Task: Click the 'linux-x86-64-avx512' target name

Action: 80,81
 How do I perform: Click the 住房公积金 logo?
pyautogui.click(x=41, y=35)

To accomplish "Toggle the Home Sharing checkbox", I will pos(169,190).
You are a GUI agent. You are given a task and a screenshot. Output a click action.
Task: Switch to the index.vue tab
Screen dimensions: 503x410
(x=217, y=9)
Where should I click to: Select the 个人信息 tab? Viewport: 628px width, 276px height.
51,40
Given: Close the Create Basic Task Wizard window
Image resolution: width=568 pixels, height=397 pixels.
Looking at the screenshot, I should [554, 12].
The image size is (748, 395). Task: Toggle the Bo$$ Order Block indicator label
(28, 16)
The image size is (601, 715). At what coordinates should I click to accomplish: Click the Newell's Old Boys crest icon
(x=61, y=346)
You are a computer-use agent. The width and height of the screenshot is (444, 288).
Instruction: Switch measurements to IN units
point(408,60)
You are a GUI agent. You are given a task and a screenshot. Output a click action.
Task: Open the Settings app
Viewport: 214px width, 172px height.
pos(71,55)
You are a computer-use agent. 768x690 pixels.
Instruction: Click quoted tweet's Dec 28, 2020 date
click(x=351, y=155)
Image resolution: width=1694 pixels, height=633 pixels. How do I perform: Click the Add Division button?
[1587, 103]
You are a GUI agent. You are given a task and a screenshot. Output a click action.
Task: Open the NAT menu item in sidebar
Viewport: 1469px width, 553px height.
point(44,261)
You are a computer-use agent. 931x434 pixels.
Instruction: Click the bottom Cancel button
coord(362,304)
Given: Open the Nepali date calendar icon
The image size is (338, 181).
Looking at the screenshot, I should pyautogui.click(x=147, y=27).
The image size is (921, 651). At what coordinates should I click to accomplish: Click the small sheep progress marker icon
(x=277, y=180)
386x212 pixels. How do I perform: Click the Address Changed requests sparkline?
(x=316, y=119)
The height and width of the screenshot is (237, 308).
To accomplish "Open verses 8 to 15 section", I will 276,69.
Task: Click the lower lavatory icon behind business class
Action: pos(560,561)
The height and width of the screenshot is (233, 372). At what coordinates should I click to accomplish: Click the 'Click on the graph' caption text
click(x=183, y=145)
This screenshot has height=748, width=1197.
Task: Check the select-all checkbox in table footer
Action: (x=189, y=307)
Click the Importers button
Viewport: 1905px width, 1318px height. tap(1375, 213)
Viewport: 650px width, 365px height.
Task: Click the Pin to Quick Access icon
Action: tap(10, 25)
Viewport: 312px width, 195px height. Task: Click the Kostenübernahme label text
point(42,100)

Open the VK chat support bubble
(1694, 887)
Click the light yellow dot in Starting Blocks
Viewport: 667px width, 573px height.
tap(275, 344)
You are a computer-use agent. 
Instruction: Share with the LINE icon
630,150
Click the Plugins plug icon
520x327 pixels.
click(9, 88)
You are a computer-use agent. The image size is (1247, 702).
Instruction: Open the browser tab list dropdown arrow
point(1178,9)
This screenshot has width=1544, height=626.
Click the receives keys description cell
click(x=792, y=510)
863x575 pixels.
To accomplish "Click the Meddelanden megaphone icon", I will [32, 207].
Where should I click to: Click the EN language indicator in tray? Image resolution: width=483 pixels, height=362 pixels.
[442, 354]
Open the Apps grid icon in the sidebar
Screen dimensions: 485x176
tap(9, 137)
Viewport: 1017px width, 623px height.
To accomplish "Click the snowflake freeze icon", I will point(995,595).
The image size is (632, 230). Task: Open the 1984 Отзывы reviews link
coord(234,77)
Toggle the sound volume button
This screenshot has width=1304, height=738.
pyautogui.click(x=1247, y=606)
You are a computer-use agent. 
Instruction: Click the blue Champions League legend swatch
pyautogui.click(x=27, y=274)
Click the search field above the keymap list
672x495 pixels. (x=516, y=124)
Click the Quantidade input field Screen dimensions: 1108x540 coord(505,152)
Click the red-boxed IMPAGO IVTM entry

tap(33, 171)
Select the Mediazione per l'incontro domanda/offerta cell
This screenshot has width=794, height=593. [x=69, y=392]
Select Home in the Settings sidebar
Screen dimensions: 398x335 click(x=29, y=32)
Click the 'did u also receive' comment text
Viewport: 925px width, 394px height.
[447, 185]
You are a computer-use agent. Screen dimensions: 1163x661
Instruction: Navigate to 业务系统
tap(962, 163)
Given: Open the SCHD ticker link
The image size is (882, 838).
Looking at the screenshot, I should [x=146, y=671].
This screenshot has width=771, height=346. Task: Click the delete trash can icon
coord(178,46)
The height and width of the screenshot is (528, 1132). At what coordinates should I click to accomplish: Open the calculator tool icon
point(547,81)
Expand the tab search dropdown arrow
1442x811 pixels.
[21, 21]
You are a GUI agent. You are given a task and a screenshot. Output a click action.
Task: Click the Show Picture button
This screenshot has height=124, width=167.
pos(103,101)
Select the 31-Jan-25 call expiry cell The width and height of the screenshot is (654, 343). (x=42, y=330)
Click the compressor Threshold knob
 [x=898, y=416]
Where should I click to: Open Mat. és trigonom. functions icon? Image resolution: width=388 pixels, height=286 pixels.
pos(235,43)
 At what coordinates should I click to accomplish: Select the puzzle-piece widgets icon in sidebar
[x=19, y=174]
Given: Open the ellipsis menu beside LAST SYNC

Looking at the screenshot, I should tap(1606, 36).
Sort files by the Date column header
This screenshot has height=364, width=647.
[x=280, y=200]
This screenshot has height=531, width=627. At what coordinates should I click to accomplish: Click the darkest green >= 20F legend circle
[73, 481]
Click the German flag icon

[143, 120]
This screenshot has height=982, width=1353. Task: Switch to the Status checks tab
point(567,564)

## Stated task
Convert all of the items above into a JSON list of strings, one string per line, leaving out blank lines.

## Result
[
  "Task: Click the 'linux-x86-64-avx512' target name",
  "Action: 80,81",
  " How do I perform: Click the 住房公积金 logo?",
  "pyautogui.click(x=41, y=35)",
  "To accomplish \"Toggle the Home Sharing checkbox\", I will pos(169,190).",
  "You are a GUI agent. You are given a task and a screenshot. Output a click action.",
  "Task: Switch to the index.vue tab",
  "Screen dimensions: 503x410",
  "(x=217, y=9)",
  "Where should I click to: Select the 个人信息 tab? Viewport: 628px width, 276px height.",
  "51,40",
  "Given: Close the Create Basic Task Wizard window",
  "Image resolution: width=568 pixels, height=397 pixels.",
  "Looking at the screenshot, I should [554, 12].",
  "The image size is (748, 395). Task: Toggle the Bo$$ Order Block indicator label",
  "(28, 16)",
  "The image size is (601, 715). At what coordinates should I click to accomplish: Click the Newell's Old Boys crest icon",
  "(x=61, y=346)",
  "You are a computer-use agent. The width and height of the screenshot is (444, 288).",
  "Instruction: Switch measurements to IN units",
  "point(408,60)",
  "You are a GUI agent. You are given a task and a screenshot. Output a click action.",
  "Task: Open the Settings app",
  "Viewport: 214px width, 172px height.",
  "pos(71,55)",
  "You are a computer-use agent. 768x690 pixels.",
  "Instruction: Click quoted tweet's Dec 28, 2020 date",
  "click(x=351, y=155)",
  "Image resolution: width=1694 pixels, height=633 pixels. How do I perform: Click the Add Division button?",
  "[1587, 103]",
  "You are a GUI agent. You are given a task and a screenshot. Output a click action.",
  "Task: Open the NAT menu item in sidebar",
  "Viewport: 1469px width, 553px height.",
  "point(44,261)",
  "You are a computer-use agent. 931x434 pixels.",
  "Instruction: Click the bottom Cancel button",
  "coord(362,304)",
  "Given: Open the Nepali date calendar icon",
  "The image size is (338, 181).",
  "Looking at the screenshot, I should pyautogui.click(x=147, y=27).",
  "The image size is (921, 651). At what coordinates should I click to accomplish: Click the small sheep progress marker icon",
  "(x=277, y=180)",
  "386x212 pixels. How do I perform: Click the Address Changed requests sparkline?",
  "(x=316, y=119)",
  "The height and width of the screenshot is (237, 308).",
  "To accomplish \"Open verses 8 to 15 section\", I will 276,69.",
  "Task: Click the lower lavatory icon behind business class",
  "Action: pos(560,561)",
  "The height and width of the screenshot is (233, 372). At what coordinates should I click to accomplish: Click the 'Click on the graph' caption text",
  "click(x=183, y=145)",
  "This screenshot has height=748, width=1197.",
  "Task: Check the select-all checkbox in table footer",
  "Action: (x=189, y=307)",
  "Click the Importers button",
  "Viewport: 1905px width, 1318px height. tap(1375, 213)",
  "Viewport: 650px width, 365px height.",
  "Task: Click the Pin to Quick Access icon",
  "Action: tap(10, 25)",
  "Viewport: 312px width, 195px height. Task: Click the Kostenübernahme label text",
  "point(42,100)",
  "Open the VK chat support bubble",
  "(1694, 887)",
  "Click the light yellow dot in Starting Blocks",
  "Viewport: 667px width, 573px height.",
  "tap(275, 344)",
  "You are a computer-use agent. ",
  "Instruction: Share with the LINE icon",
  "630,150",
  "Click the Plugins plug icon",
  "520x327 pixels.",
  "click(9, 88)",
  "You are a computer-use agent. The image size is (1247, 702).",
  "Instruction: Open the browser tab list dropdown arrow",
  "point(1178,9)",
  "This screenshot has width=1544, height=626.",
  "Click the receives keys description cell",
  "click(x=792, y=510)",
  "863x575 pixels.",
  "To accomplish \"Click the Meddelanden megaphone icon\", I will [32, 207].",
  "Where should I click to: Click the EN language indicator in tray? Image resolution: width=483 pixels, height=362 pixels.",
  "[442, 354]",
  "Open the Apps grid icon in the sidebar",
  "Screen dimensions: 485x176",
  "tap(9, 137)",
  "Viewport: 1017px width, 623px height.",
  "To accomplish \"Click the snowflake freeze icon\", I will point(995,595).",
  "The image size is (632, 230). Task: Open the 1984 Отзывы reviews link",
  "coord(234,77)",
  "Toggle the sound volume button",
  "This screenshot has width=1304, height=738.",
  "pyautogui.click(x=1247, y=606)",
  "You are a computer-use agent. ",
  "Instruction: Click the blue Champions League legend swatch",
  "pyautogui.click(x=27, y=274)",
  "Click the search field above the keymap list",
  "672x495 pixels. (x=516, y=124)",
  "Click the Quantidade input field Screen dimensions: 1108x540 coord(505,152)",
  "Click the red-boxed IMPAGO IVTM entry",
  "tap(33, 171)",
  "Select the Mediazione per l'incontro domanda/offerta cell",
  "This screenshot has width=794, height=593. [x=69, y=392]",
  "Select Home in the Settings sidebar",
  "Screen dimensions: 398x335 click(x=29, y=32)",
  "Click the 'did u also receive' comment text",
  "Viewport: 925px width, 394px height.",
  "[447, 185]",
  "You are a computer-use agent. Screen dimensions: 1163x661",
  "Instruction: Navigate to 业务系统",
  "tap(962, 163)",
  "Given: Open the SCHD ticker link",
  "The image size is (882, 838).",
  "Looking at the screenshot, I should [x=146, y=671].",
  "This screenshot has width=771, height=346. Task: Click the delete trash can icon",
  "coord(178,46)",
  "The height and width of the screenshot is (528, 1132). At what coordinates should I click to accomplish: Open the calculator tool icon",
  "point(547,81)",
  "Expand the tab search dropdown arrow",
  "1442x811 pixels.",
  "[21, 21]",
  "You are a GUI agent. You are given a task and a screenshot. Output a click action.",
  "Task: Click the Show Picture button",
  "This screenshot has height=124, width=167.",
  "pos(103,101)",
  "Select the 31-Jan-25 call expiry cell The width and height of the screenshot is (654, 343). (x=42, y=330)",
  "Click the compressor Threshold knob",
  " [x=898, y=416]",
  "Where should I click to: Open Mat. és trigonom. functions icon? Image resolution: width=388 pixels, height=286 pixels.",
  "pos(235,43)",
  " At what coordinates should I click to accomplish: Select the puzzle-piece widgets icon in sidebar",
  "[x=19, y=174]",
  "Given: Open the ellipsis menu beside LAST SYNC",
  "Looking at the screenshot, I should tap(1606, 36).",
  "Sort files by the Date column header",
  "This screenshot has height=364, width=647.",
  "[x=280, y=200]",
  "This screenshot has height=531, width=627. At what coordinates should I click to accomplish: Click the darkest green >= 20F legend circle",
  "[73, 481]",
  "Click the German flag icon",
  "[143, 120]",
  "This screenshot has height=982, width=1353. Task: Switch to the Status checks tab",
  "point(567,564)"
]